Il giovane, arrivato con la Moby Tirrenia, è stato fermato dalla Guardia di Finanza: aveva mezzo chilo di droga occultato in un vano dell’abitacolo.
Olbia – Durante le operazioni di sbarco delle motonavi in arrivo dai porti di Civitavecchia e Livorno, i finanzieri del Gruppo Olbia hanno tratto in arresto, in flagranza di reato con l’accusa di traffico di stupefacenti, un 22 enne originario della provincia di Roma, trovato in possesso di un rilevante quantitativo di droga.
L’operazione delle Fiamme Gialle olbiesi è scattata nel corso dei controlli operati sui mezzi e passeggeri sbarcati dalla motonave Moby Tirrenia proveniente da Civitavecchia, fortemente intensificati a ridosso delle festività pasquali anche a seguito delle indicazioni fornite dalla Prefettura di Sassari.

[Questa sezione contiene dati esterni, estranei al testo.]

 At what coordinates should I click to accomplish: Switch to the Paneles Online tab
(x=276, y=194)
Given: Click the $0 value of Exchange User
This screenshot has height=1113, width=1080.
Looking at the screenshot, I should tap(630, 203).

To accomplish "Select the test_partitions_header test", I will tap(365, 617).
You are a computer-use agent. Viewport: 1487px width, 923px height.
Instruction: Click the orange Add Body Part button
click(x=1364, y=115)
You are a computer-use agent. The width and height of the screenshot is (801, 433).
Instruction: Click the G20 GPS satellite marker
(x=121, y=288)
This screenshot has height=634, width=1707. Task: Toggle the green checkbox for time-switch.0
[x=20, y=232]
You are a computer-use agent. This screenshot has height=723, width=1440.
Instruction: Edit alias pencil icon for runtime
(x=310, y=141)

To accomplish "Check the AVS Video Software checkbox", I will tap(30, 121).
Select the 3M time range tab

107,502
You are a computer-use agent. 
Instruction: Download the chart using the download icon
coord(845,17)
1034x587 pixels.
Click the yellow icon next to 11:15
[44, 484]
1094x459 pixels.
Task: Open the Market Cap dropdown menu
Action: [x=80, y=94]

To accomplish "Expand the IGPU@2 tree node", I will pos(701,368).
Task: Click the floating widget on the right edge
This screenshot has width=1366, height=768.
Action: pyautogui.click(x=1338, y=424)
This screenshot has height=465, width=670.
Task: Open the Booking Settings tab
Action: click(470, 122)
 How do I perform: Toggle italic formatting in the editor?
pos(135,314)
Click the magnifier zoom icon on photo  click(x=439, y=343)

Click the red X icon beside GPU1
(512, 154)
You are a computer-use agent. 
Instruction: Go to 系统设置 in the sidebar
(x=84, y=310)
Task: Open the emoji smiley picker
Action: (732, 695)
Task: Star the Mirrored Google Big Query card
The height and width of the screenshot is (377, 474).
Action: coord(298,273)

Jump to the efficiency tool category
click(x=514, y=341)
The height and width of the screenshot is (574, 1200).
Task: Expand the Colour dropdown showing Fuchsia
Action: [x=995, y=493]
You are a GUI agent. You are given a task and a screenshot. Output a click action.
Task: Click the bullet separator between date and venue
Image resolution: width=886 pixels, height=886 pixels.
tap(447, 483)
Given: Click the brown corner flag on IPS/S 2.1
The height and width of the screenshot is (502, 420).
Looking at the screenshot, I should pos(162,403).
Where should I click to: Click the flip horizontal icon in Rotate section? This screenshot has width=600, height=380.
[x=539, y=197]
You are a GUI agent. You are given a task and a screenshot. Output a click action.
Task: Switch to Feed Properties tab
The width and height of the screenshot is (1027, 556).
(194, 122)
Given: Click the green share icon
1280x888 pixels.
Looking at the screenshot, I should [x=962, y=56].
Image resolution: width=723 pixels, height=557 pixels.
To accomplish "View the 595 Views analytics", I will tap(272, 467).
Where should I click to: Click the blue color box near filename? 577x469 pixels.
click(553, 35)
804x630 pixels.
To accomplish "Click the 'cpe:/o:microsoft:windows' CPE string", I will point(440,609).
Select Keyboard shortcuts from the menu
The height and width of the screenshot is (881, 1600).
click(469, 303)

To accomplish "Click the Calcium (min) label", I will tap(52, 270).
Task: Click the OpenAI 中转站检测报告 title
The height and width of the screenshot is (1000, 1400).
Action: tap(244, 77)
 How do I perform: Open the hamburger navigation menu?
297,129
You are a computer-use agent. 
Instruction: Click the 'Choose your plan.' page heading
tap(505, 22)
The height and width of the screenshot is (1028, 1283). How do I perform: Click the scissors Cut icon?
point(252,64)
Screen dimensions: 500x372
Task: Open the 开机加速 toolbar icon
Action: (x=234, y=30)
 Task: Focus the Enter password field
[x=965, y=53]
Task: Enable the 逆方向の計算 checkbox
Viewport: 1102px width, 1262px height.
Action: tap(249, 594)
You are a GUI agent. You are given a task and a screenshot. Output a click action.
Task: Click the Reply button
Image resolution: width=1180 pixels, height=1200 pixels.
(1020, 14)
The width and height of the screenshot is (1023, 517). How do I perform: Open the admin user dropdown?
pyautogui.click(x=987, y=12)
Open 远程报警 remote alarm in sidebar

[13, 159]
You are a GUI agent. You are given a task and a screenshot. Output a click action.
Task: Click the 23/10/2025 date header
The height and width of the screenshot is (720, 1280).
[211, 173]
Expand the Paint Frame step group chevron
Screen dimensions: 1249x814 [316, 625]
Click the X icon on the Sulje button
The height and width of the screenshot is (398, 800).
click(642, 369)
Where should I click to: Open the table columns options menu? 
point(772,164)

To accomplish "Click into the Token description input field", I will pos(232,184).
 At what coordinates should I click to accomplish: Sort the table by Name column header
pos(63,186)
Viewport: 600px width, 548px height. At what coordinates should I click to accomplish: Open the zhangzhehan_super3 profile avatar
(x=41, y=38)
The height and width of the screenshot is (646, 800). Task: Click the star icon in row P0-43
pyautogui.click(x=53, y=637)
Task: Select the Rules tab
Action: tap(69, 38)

Tra questi, particolare attenzione è stata rivolta al conducente di un’utilitaria, il cui atteggiamento irrequieto, unitamente alle risposte evasive in merito alle ragioni del viaggio, ha destato sospetto nei militari che hanno deciso di procedere a un controllo più accurato con l’ausilio delle unità cinofile del Gruppo.
A seguito della segnalazione del cane antidroga Dante, particolarmente “attirato” dal mezzo, gli operanti hanno proceduto a effettuare una perquisizione più approfondita, all’esito della quale sono stati scoperti, abilmente occultati in un vano tecnico dell’abitacolo, 5 panetti di hashish, per un peso complessivo di circa mezzo chilo.
La sostanza, qualora immessa sul mercato, avrebbe fruttato guadagni per un valore stimato in oltre 5.000 euro. Al termine delle operazioni il soggetto è stato tratto in arresto e posto a disposizione del Procuratore della Repubblica di Tempio Pausania.